China PVC market expects slow recovery on poor demand

22 June 2012 06:47  [Source: ICIS news]

SINGAPORE (ICIS)--Ample supply in the Chinese polyvinyl chloride (PVC) market is likely to persist in the near term, driven by poor domestic demand and bearish global economy, according to ICIS on Friday.

Loosening of monetary policy in China may eventually improve market sentiment, ICIS said in a presentation at the 16th World Chlor-alkali Conference (21/22 June), organised by ICIS and Tecnon OrbiChem.

China’s decision to cut interest rates by 25 basis points could stimulate PVC demand,” ICIS said.

Also, Chinese government’s plan to build 36m affordable public houses as stipulated in its five-year plan may also drive demand.

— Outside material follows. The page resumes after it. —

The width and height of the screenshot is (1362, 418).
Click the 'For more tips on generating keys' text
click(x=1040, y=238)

However, the recovery is likely to be slow, as any gains made through government-driven incentives may be undermined by weak downstream demand and bearish global economy, with weak US economy and the eurozone debt crisis expected to dampen the re-export market.

In south east Asia, oversupply is expected to persist over the next five years. In 2011, there was a supply surplus of about 0.7m tonnes out of a total capacity of 2.2m tonnes.

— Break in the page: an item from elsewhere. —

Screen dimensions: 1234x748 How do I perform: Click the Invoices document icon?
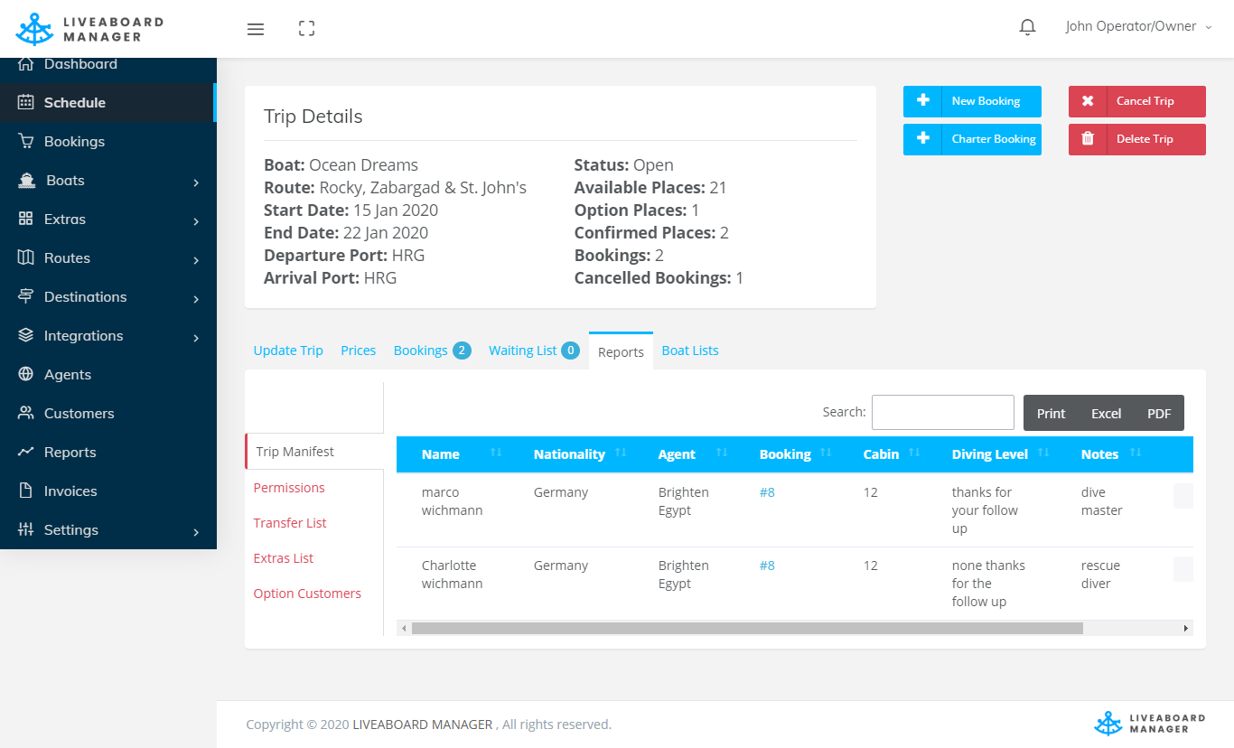pyautogui.click(x=26, y=491)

Of this capacity, Thailand accounts for about 39%, followed by Indonesia (30%), Vietnam (14%), Malaysia (12%) and the Philippines (5%).

South east Asian demand is forecasted to grow by 4.4% per year on average over the next five years.

PVC demand in the region grew by around 2% on average from 2006-2011, with Indonesia and Vietnam showing the highest growth rate, at 5% CAGR.

The Asian market has been a key driver of recovery in the global PVC market since the 2008 financial crisis.

Asia is expected to account for 64% of global capacity by 2013, with China playing a key role in Asia’s supply and demand growth.

China is the world’s largest consumer and producer of PVC, accounting for around 30% of global PVC demand and 60-65% of Asia’s consumption.

PVC demand in China in 2011 was estimated at around 13.3m tonnes in 2011, up by 8% from 2010.

($1 = €0.80)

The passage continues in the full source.